Garnet Mosgrove Sixsmith (January 15, 1885 – March 12, 1967) was a Canadian professional ice hockey player. One of the first professional ice hockey players, he played professionally in Pittsburgh, Pennsylvania from 1902 until 1910. His brother Arthur Sixsmith also played professional ice hockey.

Playing career
Born in Ottawa, Ontario, Canada, Sixsmith learned ice hockey at an early age. He played in 1901 for the Canadian Soo. That same year his brother Arthur, visited Pittsburgh, and decided to stay, and help found a hockey league.

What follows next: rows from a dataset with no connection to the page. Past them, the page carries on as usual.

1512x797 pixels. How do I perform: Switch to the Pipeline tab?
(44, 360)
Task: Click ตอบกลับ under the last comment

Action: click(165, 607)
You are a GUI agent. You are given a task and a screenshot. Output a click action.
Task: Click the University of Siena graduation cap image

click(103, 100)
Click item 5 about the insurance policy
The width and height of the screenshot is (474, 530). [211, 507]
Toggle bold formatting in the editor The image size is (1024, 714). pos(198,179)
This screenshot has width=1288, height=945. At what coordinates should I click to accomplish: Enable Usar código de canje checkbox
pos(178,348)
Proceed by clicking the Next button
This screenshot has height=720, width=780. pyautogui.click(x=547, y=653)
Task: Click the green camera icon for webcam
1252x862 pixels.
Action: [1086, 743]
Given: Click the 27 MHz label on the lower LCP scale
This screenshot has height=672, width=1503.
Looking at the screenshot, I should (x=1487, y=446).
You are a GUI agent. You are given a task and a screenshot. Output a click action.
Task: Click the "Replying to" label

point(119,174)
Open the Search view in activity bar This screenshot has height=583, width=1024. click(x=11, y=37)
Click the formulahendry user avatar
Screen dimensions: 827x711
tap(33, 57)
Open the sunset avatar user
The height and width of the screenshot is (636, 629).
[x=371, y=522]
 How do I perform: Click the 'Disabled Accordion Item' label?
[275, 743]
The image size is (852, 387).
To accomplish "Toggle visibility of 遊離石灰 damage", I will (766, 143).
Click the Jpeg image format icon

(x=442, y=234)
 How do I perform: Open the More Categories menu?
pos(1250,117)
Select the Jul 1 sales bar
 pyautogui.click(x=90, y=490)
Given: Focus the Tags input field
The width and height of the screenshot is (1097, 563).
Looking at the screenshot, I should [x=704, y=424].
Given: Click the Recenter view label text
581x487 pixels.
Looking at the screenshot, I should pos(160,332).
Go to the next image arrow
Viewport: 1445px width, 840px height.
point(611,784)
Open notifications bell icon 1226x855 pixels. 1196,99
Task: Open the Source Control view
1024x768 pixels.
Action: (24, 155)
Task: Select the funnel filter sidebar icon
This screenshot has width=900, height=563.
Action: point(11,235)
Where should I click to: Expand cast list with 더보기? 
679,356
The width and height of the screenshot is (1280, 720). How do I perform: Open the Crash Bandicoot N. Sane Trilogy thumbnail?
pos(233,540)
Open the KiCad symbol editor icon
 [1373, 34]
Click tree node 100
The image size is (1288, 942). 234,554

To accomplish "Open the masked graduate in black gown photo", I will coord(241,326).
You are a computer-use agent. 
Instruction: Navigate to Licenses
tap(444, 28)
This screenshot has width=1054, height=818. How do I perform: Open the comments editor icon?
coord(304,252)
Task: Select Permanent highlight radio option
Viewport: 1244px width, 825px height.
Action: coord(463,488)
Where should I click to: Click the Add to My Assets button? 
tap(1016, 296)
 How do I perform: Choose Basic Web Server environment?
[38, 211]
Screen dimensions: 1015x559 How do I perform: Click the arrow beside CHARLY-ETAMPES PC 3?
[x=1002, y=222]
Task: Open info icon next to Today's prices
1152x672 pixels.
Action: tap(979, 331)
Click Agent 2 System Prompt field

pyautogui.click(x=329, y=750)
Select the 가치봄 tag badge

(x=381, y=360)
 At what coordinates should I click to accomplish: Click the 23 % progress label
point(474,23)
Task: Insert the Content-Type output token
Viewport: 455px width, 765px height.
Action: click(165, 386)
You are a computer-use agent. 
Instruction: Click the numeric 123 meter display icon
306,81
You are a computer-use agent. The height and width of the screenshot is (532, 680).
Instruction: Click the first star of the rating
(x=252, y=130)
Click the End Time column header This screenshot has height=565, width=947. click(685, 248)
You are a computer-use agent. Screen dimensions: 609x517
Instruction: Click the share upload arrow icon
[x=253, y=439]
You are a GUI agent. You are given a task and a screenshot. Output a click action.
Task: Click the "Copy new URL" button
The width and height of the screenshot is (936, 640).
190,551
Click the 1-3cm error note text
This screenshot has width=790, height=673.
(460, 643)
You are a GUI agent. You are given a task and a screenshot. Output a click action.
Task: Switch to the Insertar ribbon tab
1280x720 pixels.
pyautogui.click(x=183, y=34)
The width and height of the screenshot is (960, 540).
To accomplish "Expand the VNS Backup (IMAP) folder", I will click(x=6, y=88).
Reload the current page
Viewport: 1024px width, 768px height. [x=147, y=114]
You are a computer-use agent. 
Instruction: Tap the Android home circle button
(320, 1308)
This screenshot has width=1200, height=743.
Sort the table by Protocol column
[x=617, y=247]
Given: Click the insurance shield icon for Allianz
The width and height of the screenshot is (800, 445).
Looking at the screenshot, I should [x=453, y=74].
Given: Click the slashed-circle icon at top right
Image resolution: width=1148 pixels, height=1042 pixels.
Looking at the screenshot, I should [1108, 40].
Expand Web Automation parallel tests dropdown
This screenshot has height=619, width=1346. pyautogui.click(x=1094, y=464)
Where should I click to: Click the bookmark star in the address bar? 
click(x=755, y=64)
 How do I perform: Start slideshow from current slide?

Art then convinced Garnet and several other Canadian players to play in the very first openly professional league, the Western Pennsylvania Hockey League (WPHL).

He then moved to Pittsburgh to play professionally in 1902. Sixsmith would play professionally for several WPHL teams, the Pittsburgh Victorias, Pittsburgh Lyceum and Pittsburgh Athletic Club between 1902 and 1910. He also played in the International Professional Hockey League for the Pittsburgh Professionals. Garnet spent his entire professional career in Pittsburgh, with the exception of one season in which he played for the Canadian Soo. In one memorable game, the visiting Portage Lakes Hockey Club played at the Duquesne Gardens. Just before the game began, Portage Lakes' William "Lady" Taylor told Garnet; "I'm going to break your leg tonight". Sixsmith replied to Taylor with the Bronx cheer gesture. However, later in the game, Garnet's leg was broken, in three separate locations. Of the incident, Garnet later stated that he was shocked that any man could hurt him like that because he was always able to take care of himself. However at Sixsmith's very next time game at the Duquesne Gardens, he scored 11 goals in that game. The 11 goals is considered to be a record for the Duquesne Gardens, one that has not yet been broken by any Pittsburgh hockey player.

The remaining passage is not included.